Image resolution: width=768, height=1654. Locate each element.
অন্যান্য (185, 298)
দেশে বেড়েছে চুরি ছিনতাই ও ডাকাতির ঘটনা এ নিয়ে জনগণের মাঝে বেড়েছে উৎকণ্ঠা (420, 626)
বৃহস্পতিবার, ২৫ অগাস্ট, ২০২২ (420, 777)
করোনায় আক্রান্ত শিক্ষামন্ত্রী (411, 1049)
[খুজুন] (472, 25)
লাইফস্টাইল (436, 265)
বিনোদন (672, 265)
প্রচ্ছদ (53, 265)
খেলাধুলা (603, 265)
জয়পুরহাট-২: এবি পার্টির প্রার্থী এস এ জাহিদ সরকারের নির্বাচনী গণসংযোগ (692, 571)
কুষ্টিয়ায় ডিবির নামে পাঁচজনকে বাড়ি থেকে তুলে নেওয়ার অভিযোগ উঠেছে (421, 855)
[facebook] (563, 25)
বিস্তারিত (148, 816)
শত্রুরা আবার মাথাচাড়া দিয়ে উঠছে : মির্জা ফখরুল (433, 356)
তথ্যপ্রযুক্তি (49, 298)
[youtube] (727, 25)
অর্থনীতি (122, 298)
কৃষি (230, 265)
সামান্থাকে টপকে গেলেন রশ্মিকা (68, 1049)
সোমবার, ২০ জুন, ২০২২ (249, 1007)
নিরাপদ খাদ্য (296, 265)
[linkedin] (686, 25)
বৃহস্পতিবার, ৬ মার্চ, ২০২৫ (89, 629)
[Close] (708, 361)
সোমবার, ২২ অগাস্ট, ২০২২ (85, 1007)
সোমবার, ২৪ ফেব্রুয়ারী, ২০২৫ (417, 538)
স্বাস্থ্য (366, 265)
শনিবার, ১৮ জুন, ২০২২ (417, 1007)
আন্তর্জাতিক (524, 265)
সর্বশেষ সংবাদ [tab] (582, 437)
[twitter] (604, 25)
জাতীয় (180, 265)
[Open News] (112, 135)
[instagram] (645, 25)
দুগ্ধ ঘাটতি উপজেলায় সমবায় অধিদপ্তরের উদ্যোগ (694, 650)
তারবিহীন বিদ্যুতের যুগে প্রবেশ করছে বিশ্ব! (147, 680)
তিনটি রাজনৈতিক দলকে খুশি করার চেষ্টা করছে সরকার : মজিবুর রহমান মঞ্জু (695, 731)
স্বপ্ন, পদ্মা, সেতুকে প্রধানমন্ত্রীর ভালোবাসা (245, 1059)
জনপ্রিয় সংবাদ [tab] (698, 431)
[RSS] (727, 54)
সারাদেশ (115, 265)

★ ★ ★ ★ ★ ★ ★

■ **EXERCISE GOAL**: Set down, word for word and with no other lines, the listing from the line marked by "শনিবার, ১৮ জুন, ২০২২ (417, 1007)" through its final line.

■ **ANSWER FOR THE TASK**:
শনিবার, ১৮ জুন, ২০২২ (417, 1007)
আন্তর্জাতিক (524, 265)
সর্বশেষ সংবাদ [tab] (582, 437)
[twitter] (604, 25)
জাতীয় (180, 265)
[Open News] (112, 135)
[instagram] (645, 25)
দুগ্ধ ঘাটতি উপজেলায় সমবায় অধিদপ্তরের উদ্যোগ (694, 650)
তারবিহীন বিদ্যুতের যুগে প্রবেশ করছে বিশ্ব! (147, 680)
তিনটি রাজনৈতিক দলকে খুশি করার চেষ্টা করছে সরকার : মজিবুর রহমান মঞ্জু (695, 731)
স্বপ্ন, পদ্মা, সেতুকে প্রধানমন্ত্রীর ভালোবাসা (245, 1059)
জনপ্রিয় সংবাদ [tab] (698, 431)
[RSS] (727, 54)
সারাদেশ (115, 265)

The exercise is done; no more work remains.